- _Request A_: According to the voice agent tutorial, what latency does AssemblyAI's Universal-Streaming model achieve?
- _Request B_: State whether each statement agrees with the voice agent tutorial, giving yes or no and quoting the words that decide it: (i) ElevenLabs transcribes the user's speech into text. (ii) Financial services account for 25% of total global contact center spending. (iii) DeepSeek R1 is run via Ollama.
- _Request C_: Carry on writing the voice agent tutorial from its final sentence.

- _Source_:
■ ■ ■ ■ ■ ■ ■

July 11, 2025

Build an AI Voice Agent with DeepSeek R1, AssemblyAI, and ElevenLabs

Learn how to build a real-time AI voice agent using AssemblyAI, DeepSeek R1 via Ollama, and ElevenLabs. With AI voice agents handling an increasing share of customer interactions, this guide walks you through setting up transcription, AI-powered responses, and voice synthesis for seamless automation.

Streaming Speech-to-Text

Tutorial

Python

Smitha Kolan

Developer Educator

Smitha Kolan

Developer Educator

Reviewed by

No items found.

Table of contents

[Visible on live site]

Get $50 in credits

AI voice agents are revolutionizing how businesses interact with users, enabling real-time conversations with intelligent and human-like responses. According to a16z, financial services alone make up 25% of total global contact center spending and account for over $100 billion annually in business process outsourcing (BPO). With voice agents increasingly completing complex tasks successfully, businesses are rapidly adopting automated voice interactions to improve efficiency and customer experience.

In this tutorial, you'll learn how to build an AI voice agent that transcribes speech in real time using AssemblyAI's Universal-Streaming, generates intelligent responses using DeepSeek R1 (7B model) via Ollama, and converts those responses into speech with ElevenLabs. The entire process happens with ultra-low latency, allowing for smooth and interactive voice-based applications that feel natural and responsive.

By the end of this tutorial, you'll have a fully functional AI voice agent that can transcribe, process, and respond to spoken queries with industry-leading accuracy and speed. If you prefer watching the video, check it out below:

Key components of the AI voice agent

The AI voice agent consists of three major components:

Real-time speech-to-text: AssemblyAI's Universal-Streaming model converts spoken words into text with ultra-low latency (~300ms) and superior accuracy, specifically designed for voice agents.
AI-powered responses: DeepSeek R1 (7B model) via Ollama generates context-aware responses with intelligent conversation flow.
Text-to-speech synthesis: ElevenLabs converts the AI-generated text response into natural-sounding audio.

In this step-by-step guide, we'll install the necessary dependencies, configure the AI agent, and run the complete system using AssemblyAI's cutting-edge Universal-Streaming technology that delivers the accuracy and speed voice agents need.

Step 1: Install required dependencies

Before you begin, ensure you have all the required dependencies installed.

■ ■ ■ ■ ■ ■ ■

- _Supplied information_:

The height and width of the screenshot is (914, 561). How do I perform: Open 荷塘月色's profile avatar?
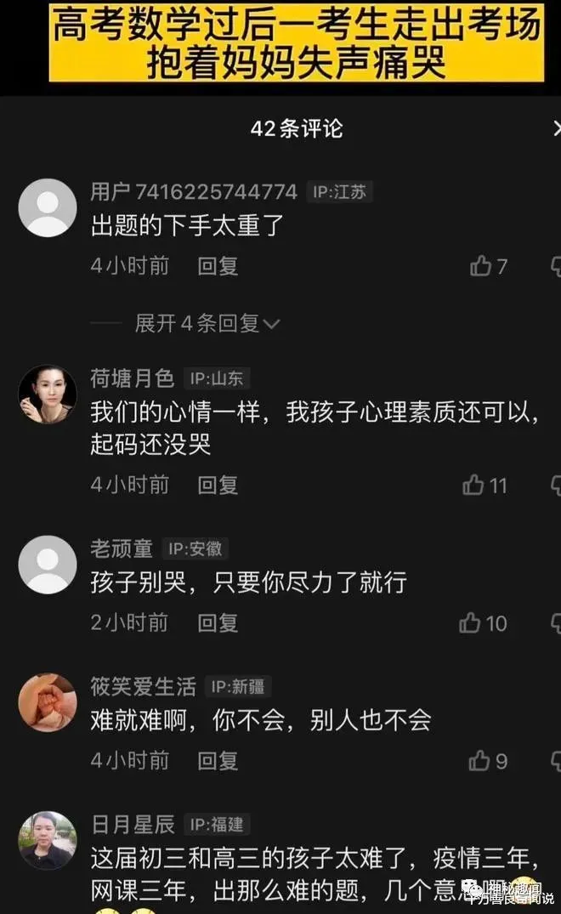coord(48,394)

■ ■ ■ ■ ■ ■ ■

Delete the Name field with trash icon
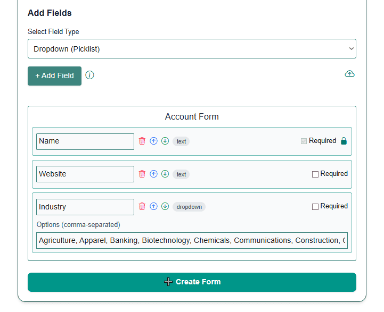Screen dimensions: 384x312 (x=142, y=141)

■ ■ ■ ■ ■ ■ ■

- _Task response A_: About 300ms (~300ms).

- _Task response B_:
(i) No: "ElevenLabs converts the AI-generated text response into natural-sounding audio."
(ii) Yes: "financial services alone make up 25% of total global contact center spending"
(iii) Yes: "DeepSeek R1 (7B model) via Ollama generates context-aware responses with intelligent conversation flow."

- _Task response C_:
1.1 Get API Keys

To use AssemblyAI and ElevenLabs, sign up for their API keys:

AssemblyAI (Speech-to-Text): Sign up for a free API key - Get $50 in free credits to get started‍
ElevenLabs (Text-to-Speech): Sign up for an account

1.2 Install Ollama

DeepSeek R1 is accessed via Ollama. Install Ollama by following the instructions here.

1.3 Install PortAudio (Required for real-time transcription)

For Debian/Ubuntu:

apt install portaudio19-dev

‍

For MacOS:

brew install portaudio

‍

1.4 Install Python Libraries

Run the following command to install the required Python dependencies:

pip install "assemblyai[extras]" ollama elevenlabs

‍

1.5 (MacOS Only) Install MPV for Audio Streaming

brew install mpv

‍

Step 2: Download the DeepSeek R1 model

Since this script uses DeepSeek R1 via Ollama, download the model locally by running:

ollama pull deepseek-r1:7b

Step 3: Implement the AI voice agent

Create a new Python file called AIVoiceAgent.py and add the following code.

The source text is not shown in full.